Back to basics: Shopping for settlement service providers (Part 1)
Being stuck at home during the coronavirus pandemic, many people have turned to videogames for entertainment. One of the games that is popular in my household is Animal Crossing: New Horizons for the Nintendo Switch. If you’re not familiar with the game, here is the basic premise: The player’s character (a cartoon human) moves to a deserted island with a couple of anthropomorphic animals. Over time, the island is spruced up by plucking weeds, building homes, adding shops, and attracting new animal-residents.

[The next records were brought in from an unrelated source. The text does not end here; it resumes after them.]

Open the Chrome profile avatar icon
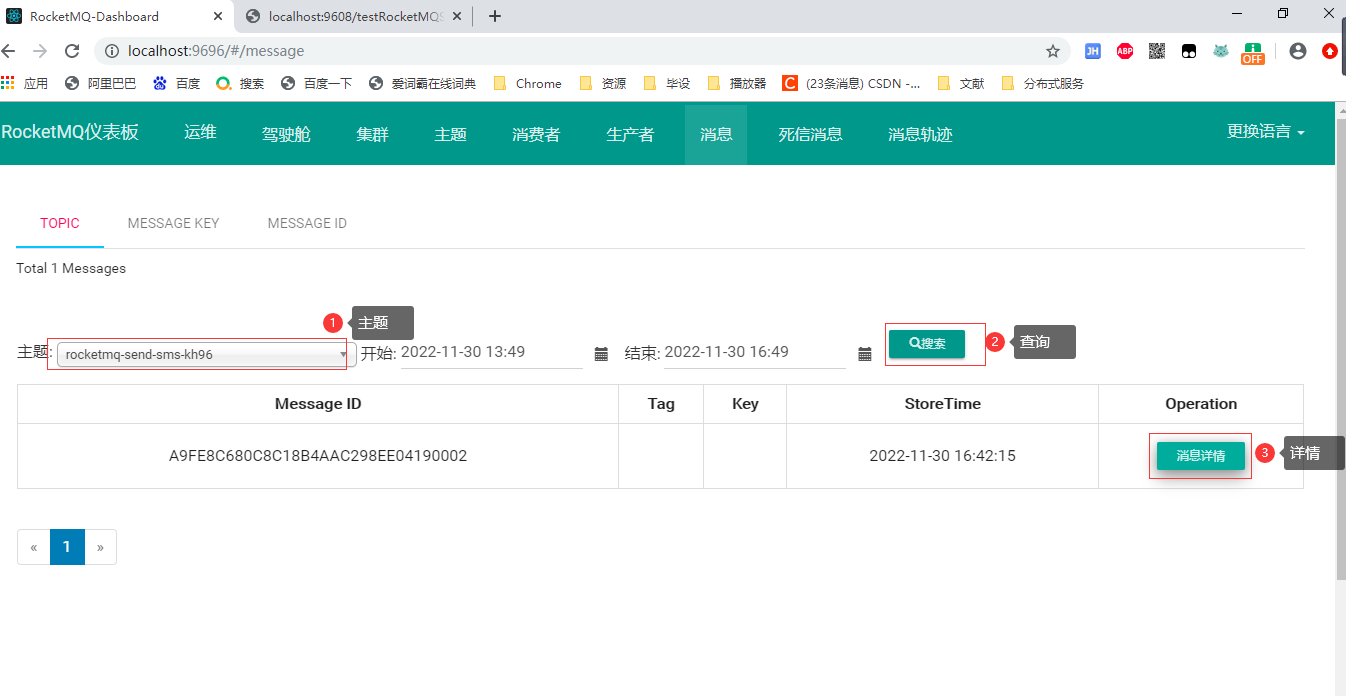Viewport: 1346px width, 696px height. click(1298, 51)
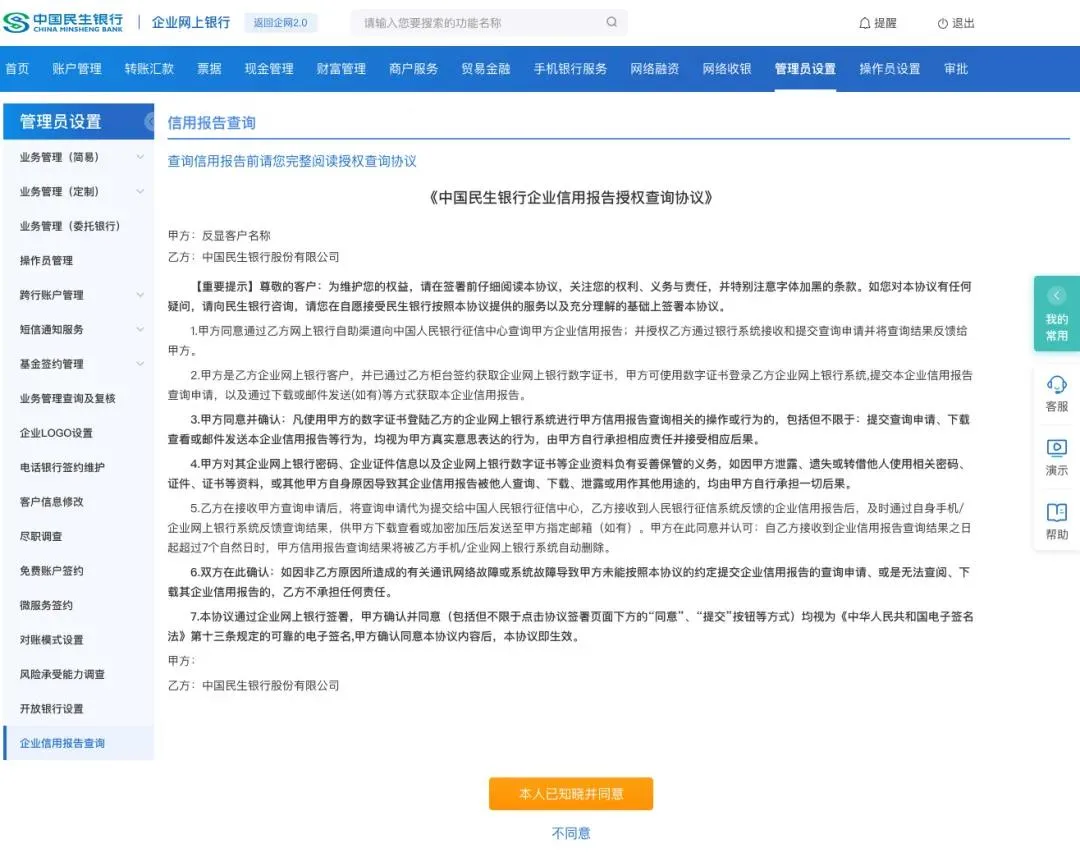Click the 本人已知晓并同意 agree button

coord(571,793)
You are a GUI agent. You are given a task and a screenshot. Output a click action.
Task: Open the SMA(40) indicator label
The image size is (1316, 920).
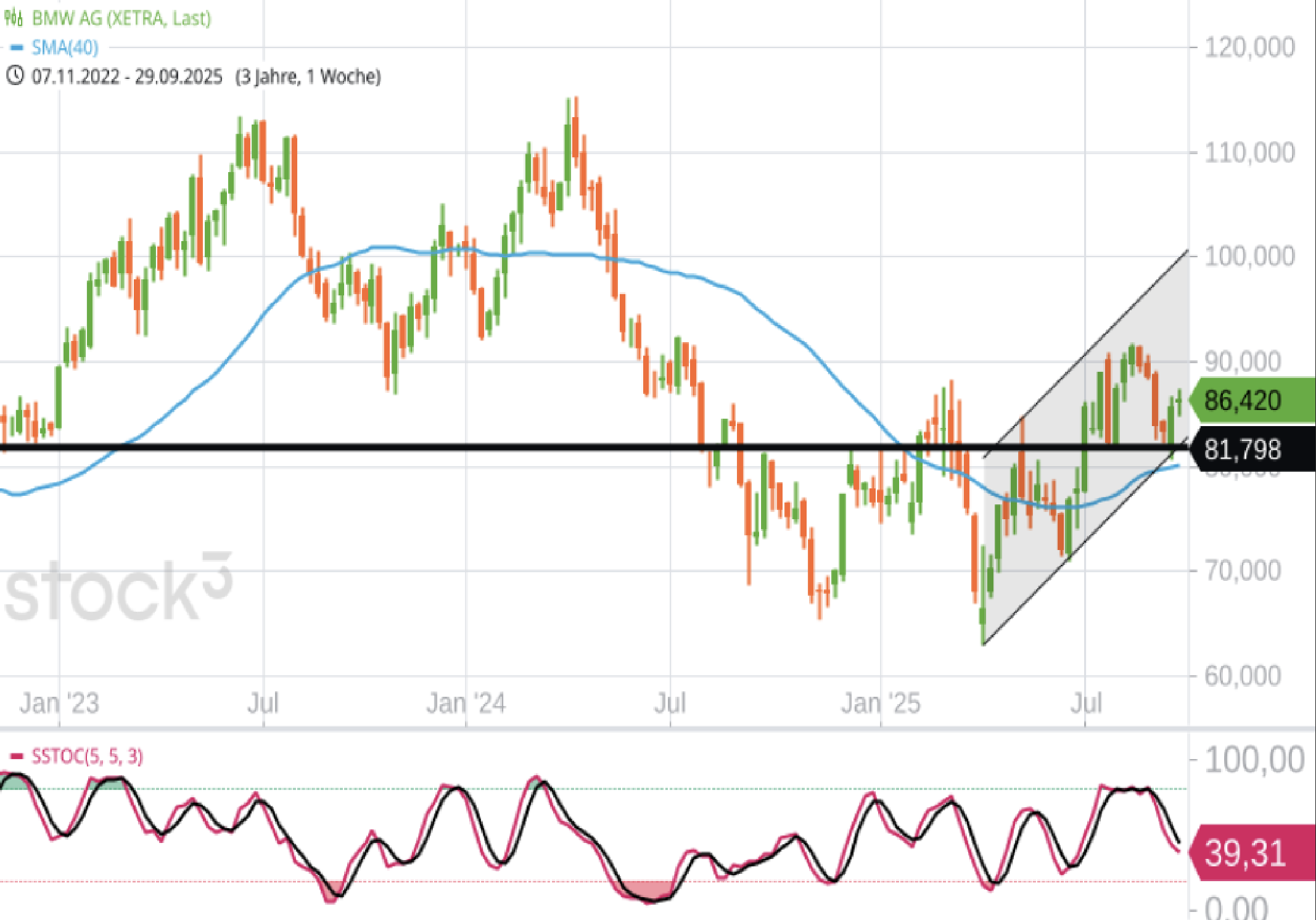tap(65, 47)
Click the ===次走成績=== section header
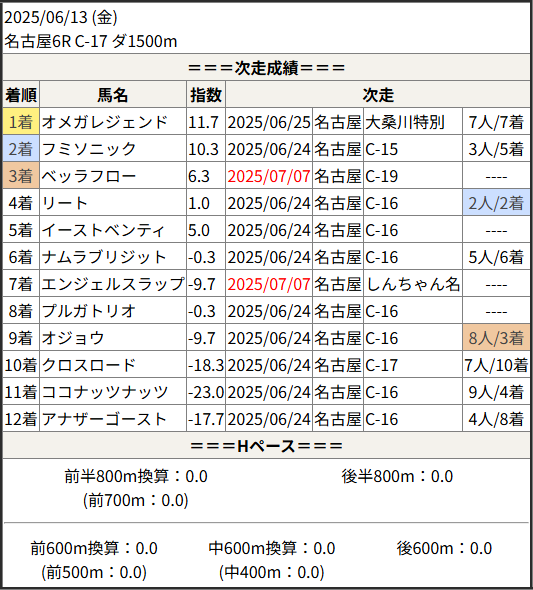The image size is (533, 590). coord(266,68)
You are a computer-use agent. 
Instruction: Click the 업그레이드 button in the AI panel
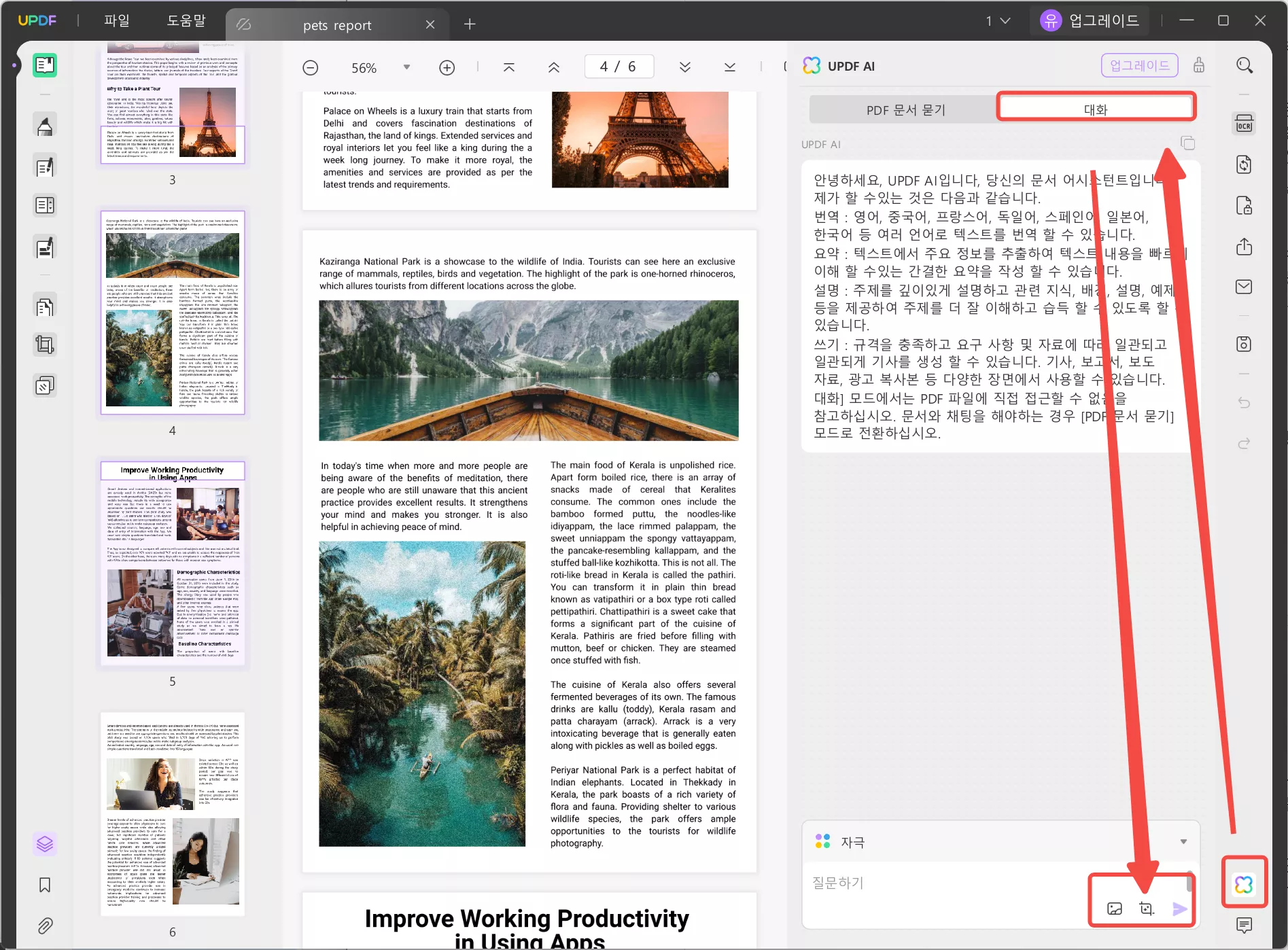[x=1139, y=65]
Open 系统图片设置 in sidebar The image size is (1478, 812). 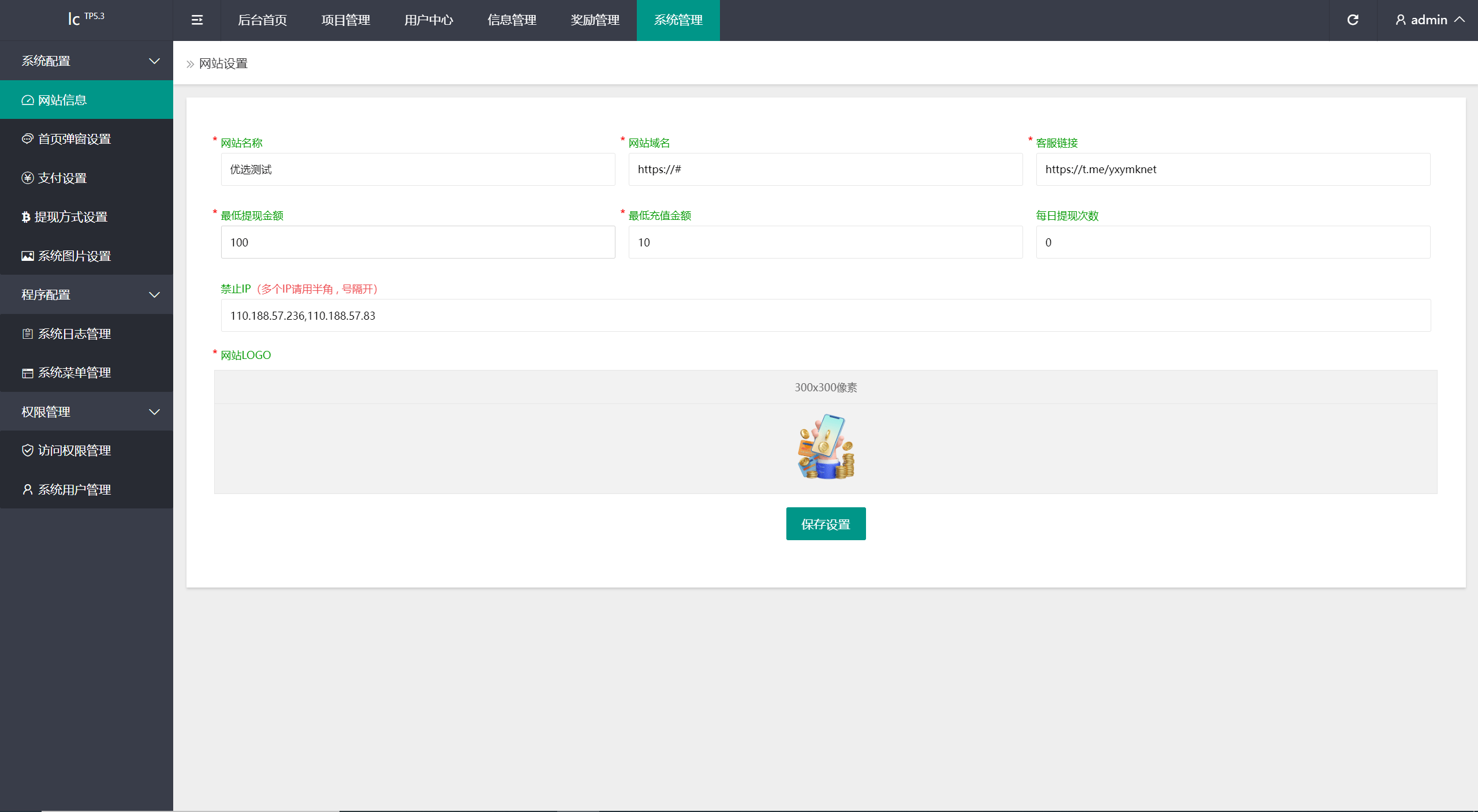74,256
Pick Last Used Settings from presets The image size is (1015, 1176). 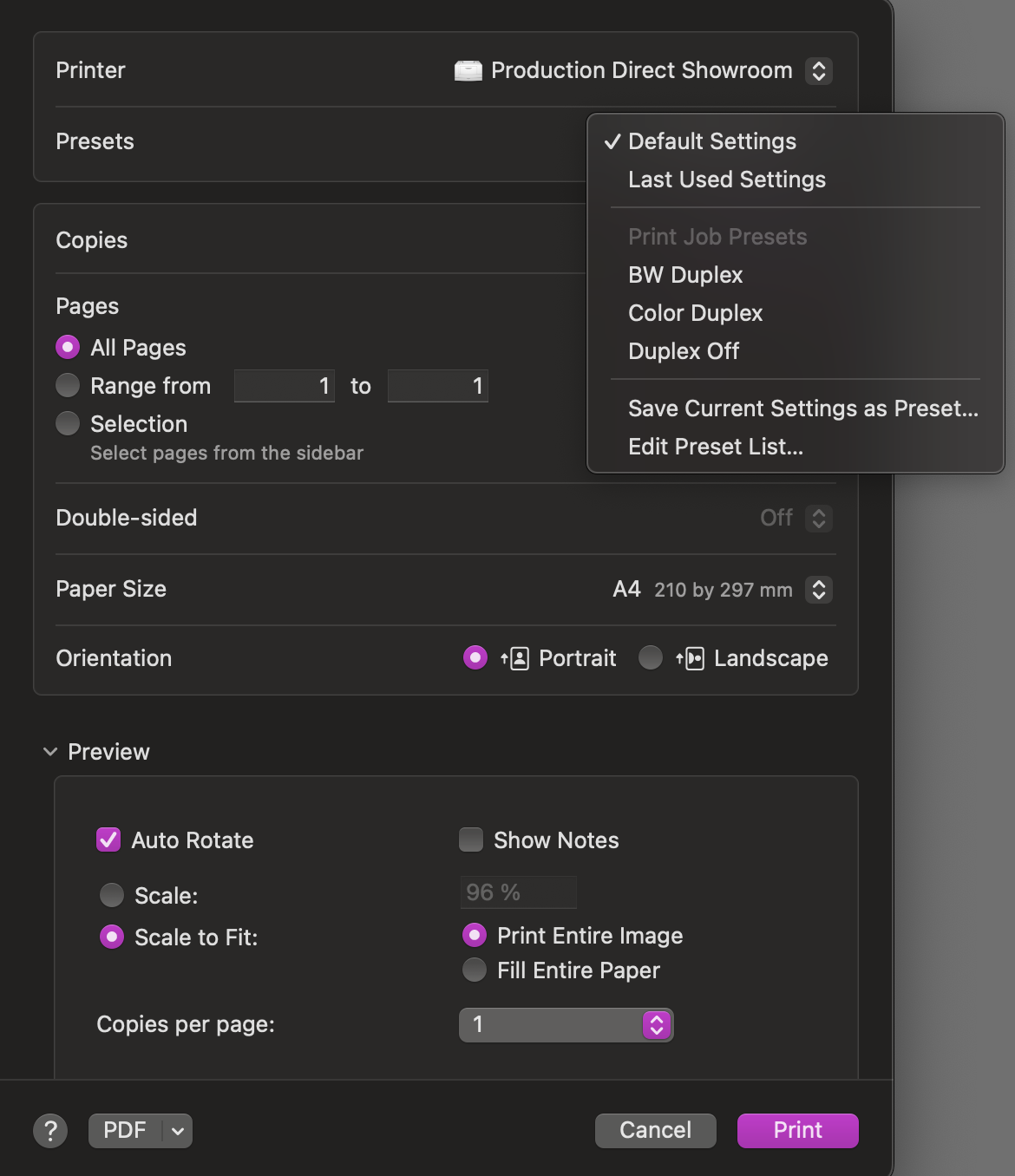726,180
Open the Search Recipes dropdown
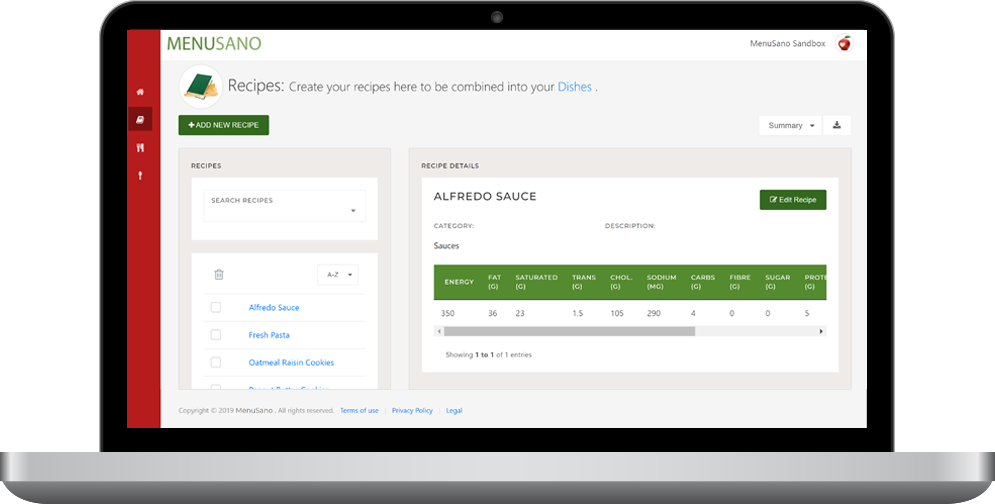The image size is (995, 504). [x=285, y=206]
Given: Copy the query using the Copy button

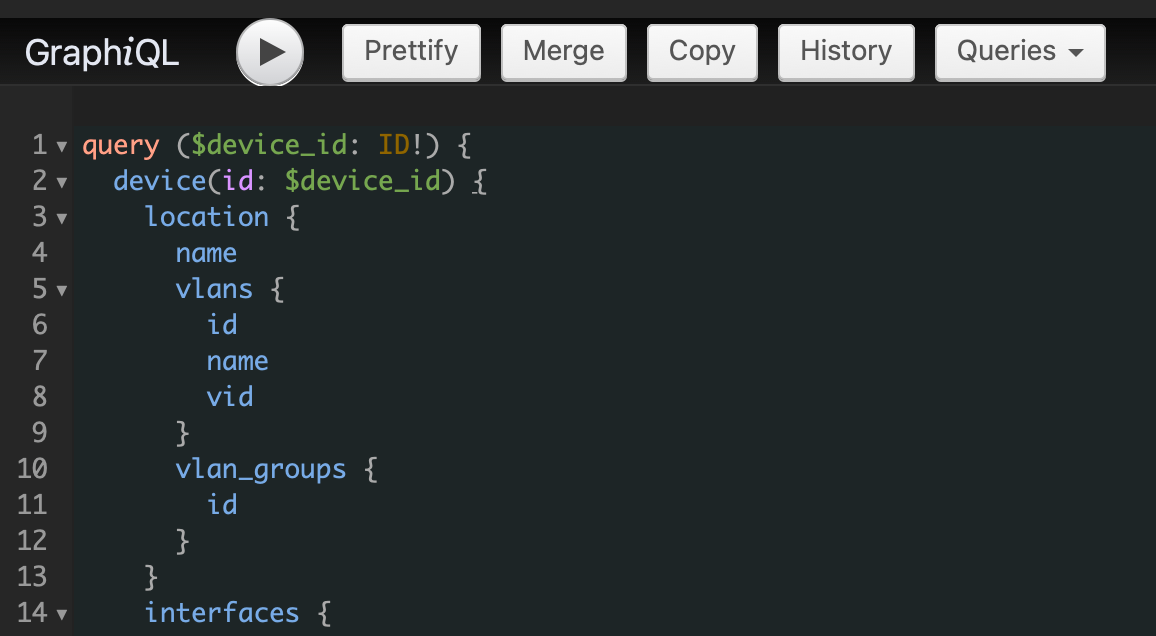Looking at the screenshot, I should 702,51.
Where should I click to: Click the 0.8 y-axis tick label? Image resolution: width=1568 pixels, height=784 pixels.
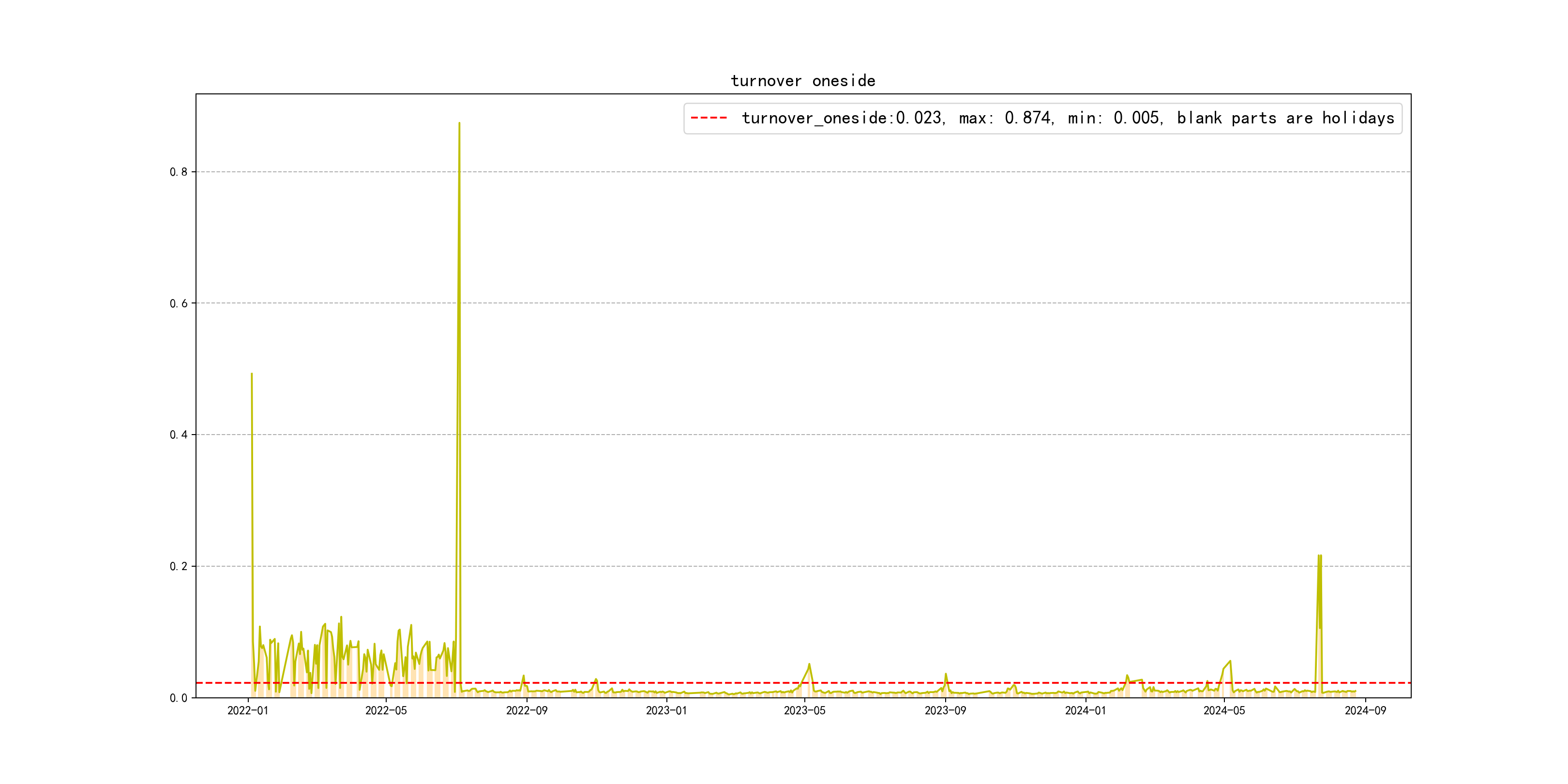pos(179,172)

What does this have to do with credit unions? The player is given a home loan when he or she first goes to the island, which needs to be paid off in a currency called “bells.” The home loan is provided by a racoon named Tom Nook, who allows the player to repay their home loan with zero interest and on a pay-as-you-wish plan. You’d be hard-pressed to find a financial institution in the real world that offers those terms for a mortgage. There are also no disclosures in Animal Crossing – Tom Nook provides no loan estimate or closing disclosure, or any other documentation.
Of course, in the real world credit unions and other financial institutions have to deal with the TILA-RESPA Integrated Disclosure (TRID). The NAFCU compliance team frequently gets questions regarding TRID, so let’s examine one aspect of it – the provisions relating to the loan estimate and whether or not a member is afforded the ability to “shop” for a settlement service.